KOH + HCl \u003d KCl + H 2 O

  1. Maddedeki kantitatif sinestrol tayini, dolaylı nötralizasyon yöntemi ile gerçekleştirilir. Piridin içindeki asetik anhidrit, sinestrol maddesine ilave edilir ve diasetile edilmiş sinestrol türevi (ester), ısıtma ile elde edilir. Asetik aside dönüştürülen asetik anhidrit fazlası, 0.5 M sodyum hidroksit çözeltisi ile titre edilir. Fenolftalein göstergesi. Aynı miktarda asetik anhidrid ile paralel olarak bir kontrol deneyi gerçekleştirilir.
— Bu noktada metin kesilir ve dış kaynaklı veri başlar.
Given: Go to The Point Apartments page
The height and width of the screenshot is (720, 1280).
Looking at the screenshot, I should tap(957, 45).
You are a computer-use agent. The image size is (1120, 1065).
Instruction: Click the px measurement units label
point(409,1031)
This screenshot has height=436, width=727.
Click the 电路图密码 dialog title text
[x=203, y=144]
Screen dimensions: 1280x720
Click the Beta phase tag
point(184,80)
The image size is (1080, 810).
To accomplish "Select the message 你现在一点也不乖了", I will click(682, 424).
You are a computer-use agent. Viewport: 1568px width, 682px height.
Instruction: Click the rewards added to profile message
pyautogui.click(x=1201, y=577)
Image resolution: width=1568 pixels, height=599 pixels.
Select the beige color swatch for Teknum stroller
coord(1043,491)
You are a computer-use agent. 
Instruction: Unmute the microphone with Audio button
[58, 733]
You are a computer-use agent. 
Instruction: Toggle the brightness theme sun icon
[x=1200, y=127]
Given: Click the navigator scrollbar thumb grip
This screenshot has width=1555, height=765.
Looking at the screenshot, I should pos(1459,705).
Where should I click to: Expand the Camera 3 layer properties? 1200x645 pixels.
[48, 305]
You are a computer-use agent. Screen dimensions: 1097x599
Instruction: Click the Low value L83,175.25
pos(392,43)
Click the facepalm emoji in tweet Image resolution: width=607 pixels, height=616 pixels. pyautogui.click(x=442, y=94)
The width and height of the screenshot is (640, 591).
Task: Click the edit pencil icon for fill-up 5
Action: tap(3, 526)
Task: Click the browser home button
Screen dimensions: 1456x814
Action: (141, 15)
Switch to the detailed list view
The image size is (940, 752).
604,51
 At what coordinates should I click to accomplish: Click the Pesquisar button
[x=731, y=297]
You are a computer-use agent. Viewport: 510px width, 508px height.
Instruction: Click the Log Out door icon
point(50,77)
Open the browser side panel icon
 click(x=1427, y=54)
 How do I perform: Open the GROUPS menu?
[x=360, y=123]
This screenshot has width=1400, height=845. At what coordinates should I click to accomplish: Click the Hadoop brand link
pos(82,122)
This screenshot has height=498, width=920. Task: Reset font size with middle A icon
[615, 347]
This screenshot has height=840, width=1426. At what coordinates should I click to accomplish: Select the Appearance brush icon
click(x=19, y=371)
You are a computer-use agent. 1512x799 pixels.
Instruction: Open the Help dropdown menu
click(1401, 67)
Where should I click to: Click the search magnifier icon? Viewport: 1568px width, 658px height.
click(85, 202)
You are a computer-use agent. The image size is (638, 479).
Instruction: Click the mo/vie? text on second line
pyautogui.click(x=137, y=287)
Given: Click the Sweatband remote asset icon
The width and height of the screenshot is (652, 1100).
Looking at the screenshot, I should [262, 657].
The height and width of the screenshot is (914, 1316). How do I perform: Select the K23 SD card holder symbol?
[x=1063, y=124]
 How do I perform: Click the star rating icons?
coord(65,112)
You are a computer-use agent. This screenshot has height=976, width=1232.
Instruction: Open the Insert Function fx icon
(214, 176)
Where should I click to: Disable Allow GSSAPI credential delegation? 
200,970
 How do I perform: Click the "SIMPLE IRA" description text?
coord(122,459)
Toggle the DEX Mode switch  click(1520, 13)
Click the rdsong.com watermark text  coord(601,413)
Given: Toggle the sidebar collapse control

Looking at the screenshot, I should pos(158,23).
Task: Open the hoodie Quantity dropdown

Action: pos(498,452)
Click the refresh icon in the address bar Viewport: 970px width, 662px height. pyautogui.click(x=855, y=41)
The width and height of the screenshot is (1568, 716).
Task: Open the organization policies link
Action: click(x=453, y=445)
Dietilstilbestrol belirlenirken benzer bir süreç meydana gelir.

  1. Synestrol ayrıca ters bromür-bromatometrik yöntemle de ölçülebilir. 0.1 M'lik bir potasyum bromat çözeltisinin ve potasyum bromürün etkileşimi nedeniyle salınan brom, bir tetrabromo türevi formunda sinestrolü çökeltir. Fazla titrant, iyodometrik yöntemle belirlenir:
  1. Etinilestradiol, dolaylı nötrleştirme yöntemi ile ölçülür. Solvent olarak saf tetrahidrofuran kullanılır. Gümüş nitrat ilave edildikten sonra salınan nitrik asit, 0.1 M sodyum hidroksit çözeltileri ile titre edilir. Eşdeğerlik noktası potansiyometrik olarak bir cam elektrot ile belirlenir. Etinil estradiol, etinil estradiolün gümüş tuzu ve altı gümüş nitrat molekülünden oluşan gümüş nitrat ile bir çift tuz oluşturur. [3]

Sinestrolün titrimetrik yöntemle kantitatif tayinine bir örnek:

Devlet Farmakopesinin gerekliliklerini dikkate alarak, kantitatif içerik açısından sinestrol (M.w. \u003d 270.37 g / mol) kalitesi hakkında bir sonuç verin.X (maddede en az% 98,5 sinestrol olmalıdır), asetilasyon için 0,4988 g tartılmış kısım susuz piridin içinde 5 ml asetik anhidrit solüsyonu alınır ve fazla asetik anhidrit titrasyonu için 17,60 ml 0 tüketilir ve asetik asit 0 salınırsa, K \u003d 1.0013 olan 5 mol / L sodyum hidroksit çözeltisi. Kontrol deneyi, 24.88 ml titrant çözeltisinden oluşmuştur.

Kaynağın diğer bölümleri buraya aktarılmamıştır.